* [WRITTEN REQUEST] Copy out the following data line for line, without changing any character.

* [DATASET ROWS]
------------------------------------

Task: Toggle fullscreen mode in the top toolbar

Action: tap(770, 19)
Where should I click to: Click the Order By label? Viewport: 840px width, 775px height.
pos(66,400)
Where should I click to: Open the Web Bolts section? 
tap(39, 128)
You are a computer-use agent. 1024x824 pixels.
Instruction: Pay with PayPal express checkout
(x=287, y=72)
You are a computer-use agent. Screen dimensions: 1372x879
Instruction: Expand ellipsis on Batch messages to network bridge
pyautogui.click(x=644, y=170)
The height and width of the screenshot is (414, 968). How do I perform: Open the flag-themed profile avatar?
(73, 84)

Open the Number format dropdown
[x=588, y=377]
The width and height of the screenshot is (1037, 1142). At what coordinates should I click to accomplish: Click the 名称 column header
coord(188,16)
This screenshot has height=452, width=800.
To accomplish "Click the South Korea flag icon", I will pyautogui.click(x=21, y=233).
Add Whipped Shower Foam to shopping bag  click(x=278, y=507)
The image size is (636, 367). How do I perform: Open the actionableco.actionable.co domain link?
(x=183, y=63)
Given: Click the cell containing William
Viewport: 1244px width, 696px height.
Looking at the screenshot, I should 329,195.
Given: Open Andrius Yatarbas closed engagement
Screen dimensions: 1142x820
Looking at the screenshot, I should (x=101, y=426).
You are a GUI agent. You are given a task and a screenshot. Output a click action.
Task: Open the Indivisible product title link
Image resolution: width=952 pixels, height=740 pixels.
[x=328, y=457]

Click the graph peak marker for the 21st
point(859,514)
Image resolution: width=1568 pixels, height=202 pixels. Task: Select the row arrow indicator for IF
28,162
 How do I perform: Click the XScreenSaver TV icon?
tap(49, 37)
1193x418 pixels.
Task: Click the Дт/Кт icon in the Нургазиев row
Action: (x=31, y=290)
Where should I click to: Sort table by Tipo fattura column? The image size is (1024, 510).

------------------------------------

* [RESPONSE TO THIS TASK]
Task: Toggle fullscreen mode in the top toolbar

Action: tap(770, 19)
Where should I click to: Click the Order By label? Viewport: 840px width, 775px height.
pos(66,400)
Where should I click to: Open the Web Bolts section? 
tap(39, 128)
You are a computer-use agent. 1024x824 pixels.
Instruction: Pay with PayPal express checkout
(x=287, y=72)
You are a computer-use agent. Screen dimensions: 1372x879
Instruction: Expand ellipsis on Batch messages to network bridge
pyautogui.click(x=644, y=170)
The height and width of the screenshot is (414, 968). How do I perform: Open the flag-themed profile avatar?
(73, 84)

Open the Number format dropdown
[x=588, y=377]
The width and height of the screenshot is (1037, 1142). At what coordinates should I click to accomplish: Click the 名称 column header
coord(188,16)
This screenshot has height=452, width=800.
To accomplish "Click the South Korea flag icon", I will pyautogui.click(x=21, y=233).
Add Whipped Shower Foam to shopping bag  click(x=278, y=507)
The image size is (636, 367). How do I perform: Open the actionableco.actionable.co domain link?
(x=183, y=63)
Given: Click the cell containing William
Viewport: 1244px width, 696px height.
Looking at the screenshot, I should 329,195.
Given: Open Andrius Yatarbas closed engagement
Screen dimensions: 1142x820
Looking at the screenshot, I should (x=101, y=426).
You are a GUI agent. You are given a task and a screenshot. Output a click action.
Task: Open the Indivisible product title link
Image resolution: width=952 pixels, height=740 pixels.
[x=328, y=457]

Click the graph peak marker for the 21st
point(859,514)
Image resolution: width=1568 pixels, height=202 pixels. Task: Select the row arrow indicator for IF
28,162
 How do I perform: Click the XScreenSaver TV icon?
tap(49, 37)
1193x418 pixels.
Task: Click the Дт/Кт icon in the Нургазиев row
Action: (x=31, y=290)
Where should I click to: Sort table by Tipo fattura column? The image size is (1024, 510).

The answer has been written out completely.